Consumer sentiment took a sharp hit in February as Democrats and independents reacted negatively to Trump’s tariff policies, fearing they will drive prices higher. Republicans remained largely unmoved, highlighting a deepening divide in economic perceptions.
The University of Michigan’s index plummeted nearly 10 percent to 64.7, with long-term inflation expectations climbing to 3.5 percent—the highest since 1995—and short-term expectations jumping to 4.3 percent. The most significant shifts came from Democrats and independents, who increasingly expect tariffs to fuel price hikes. Republican expectations, by contrast, remained steady.
The consumer sentiment index for Democrats has fallen sharply, dropping from 91.4 in October to 51.3 in February. Much of this has been driven by the expectations gauge, which has fallen from 93.1 in October to 36.8 in February.
Among Republicans, sentiment has climbed from 53.6 in October to 86.7 in February and January. The expectations measure has soared from 61.4 to 106.6.

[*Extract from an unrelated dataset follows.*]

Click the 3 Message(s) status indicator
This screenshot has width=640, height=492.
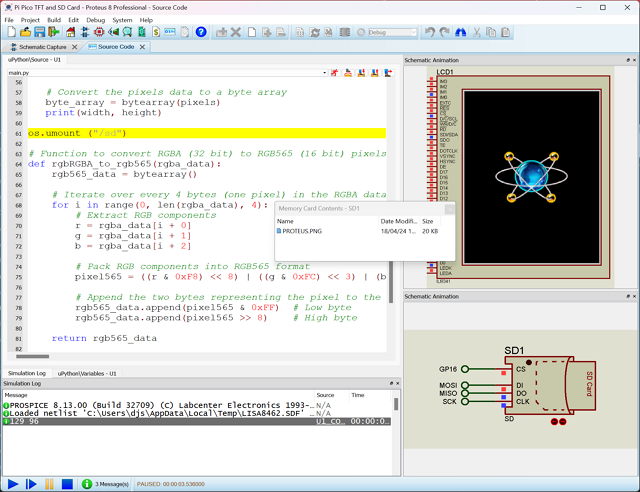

The media’s relentless framing of tariffs as inflationary has likely exacerbated these fears. News coverage has consistently claimed that tariffs are likely to lead to price hikes, despite uncertainty over the actual economic impact. Inflation did not rise when Trump imposed tariffs in his first term.
While tariffs can raise costs of some goods, they aren’t typically inflationary in a broad sense. Factors like currency shifts and supply chain adjustments complicate the picture. Often, the cost of a tariff is born by merchants rather than passed on to customers. Yet, the inflation narrative has cemented itself among Democratic and some independent consumers, fueling expectations of higher prices.

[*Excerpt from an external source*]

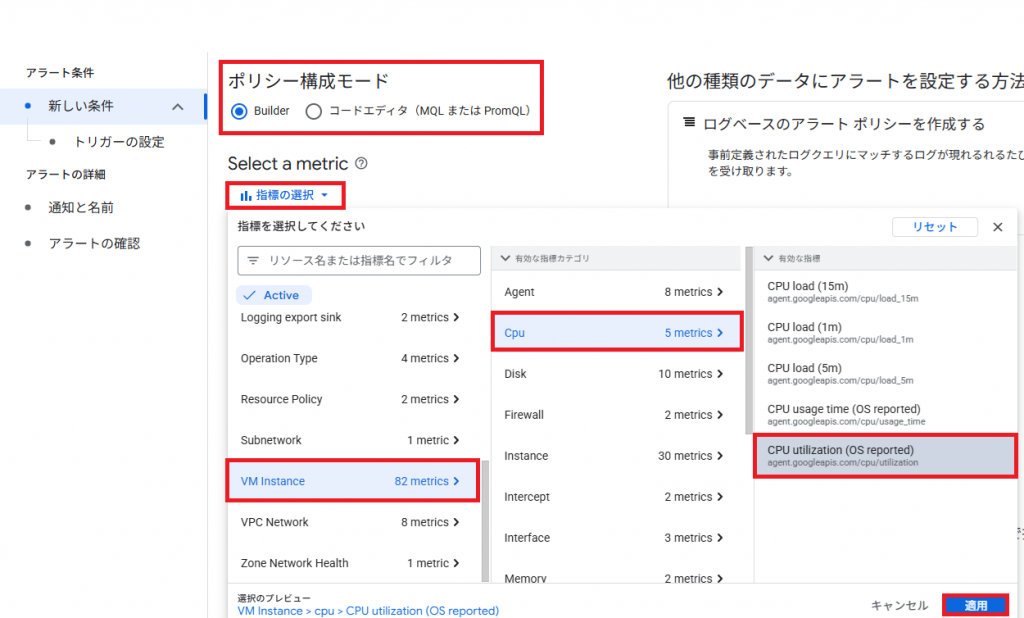
Task: Go to アラートの確認 step
Action: tap(94, 243)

The fallout may extend to monetary policy. The Federal Reserve has signaled caution on rate cuts, and surging inflation expectations could justify keeping rates steady. If consumers rush to buy before perceived price hikes, inflation fears could become self-fulfilling.
Beyond sentiment, broader economic indicators show mixed signals. Business activity slowed in February, particularly in the services sector, according to a survey from S&P Global, while existing-home sales fell for the first time since September, squeezed by high mortgage rates and home prices. Retail sales were disappointing in January. More than half of consumers surveyed now expect unemployment to rise—the highest share since 2020—although that might simply reflect the fact that unemployment is currently extremely low at four percent.
The data underscore how politics increasingly shapes economic perception. Democrats and independents, swayed by tariff fears, see a troubled economy ahead, while Republicans remain confident that good economic times lie ahead.